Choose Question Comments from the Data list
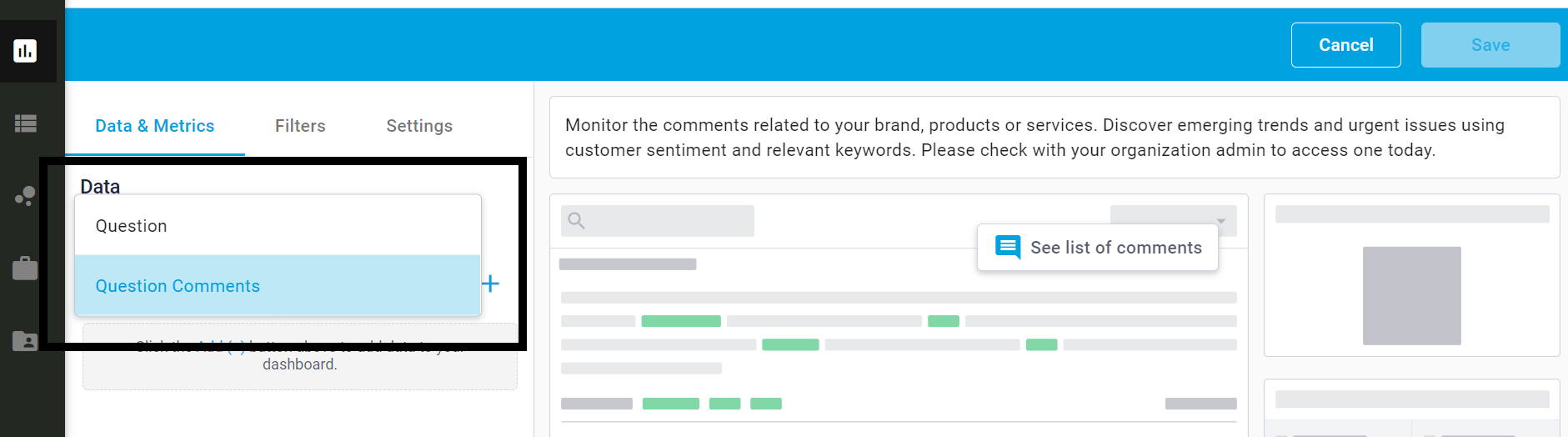 278,285
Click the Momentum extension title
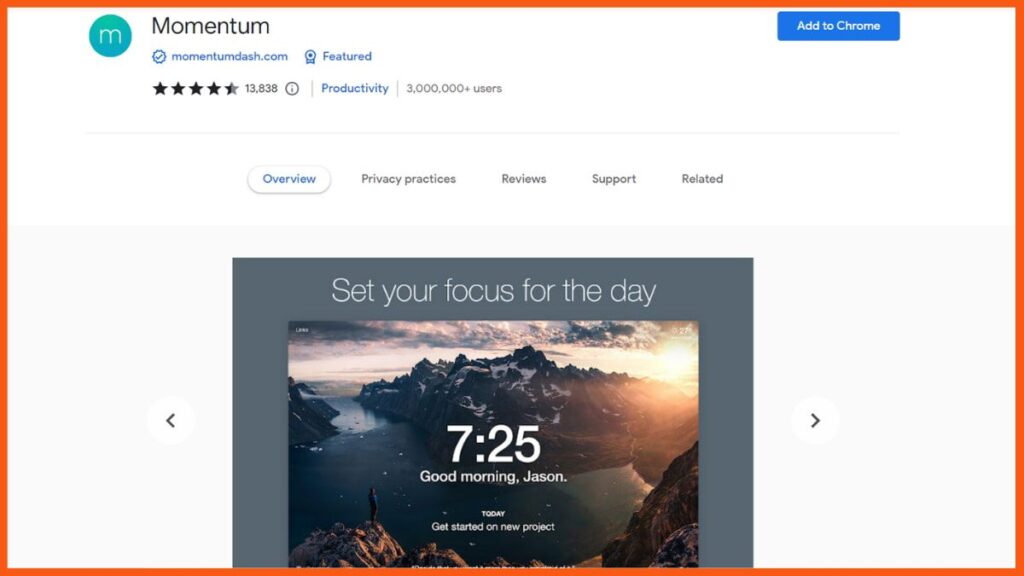 pos(210,26)
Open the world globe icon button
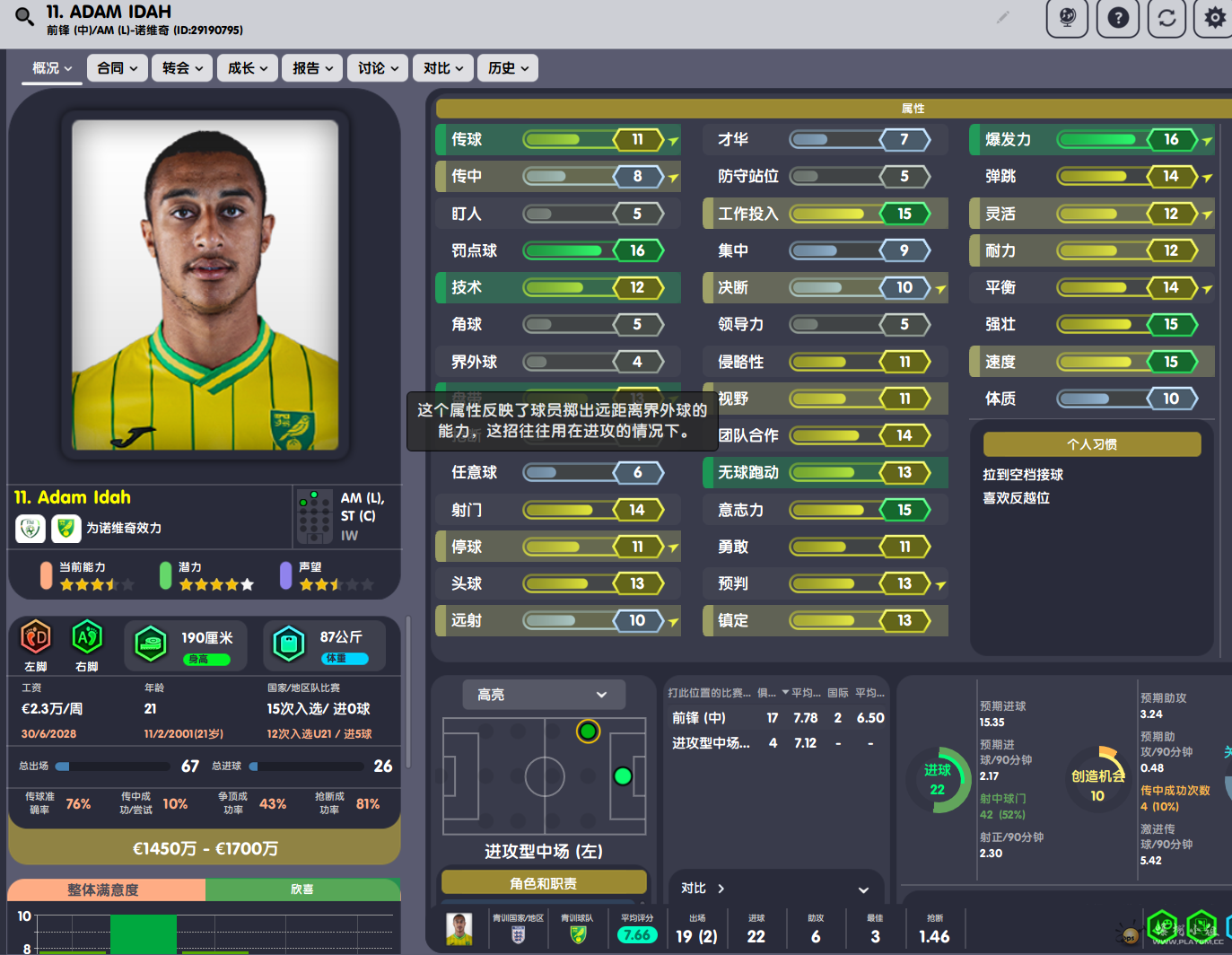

◆ PROBLEM TO WORK ON:
Return exactly the line containing "Click the Momentum extension title" and every line after it, up to and including the final line of the entries above. Pictures stay out.

◆ OUTPUT FOR THIS TASK:
Click the Momentum extension title
 pos(210,26)
Open the world globe icon button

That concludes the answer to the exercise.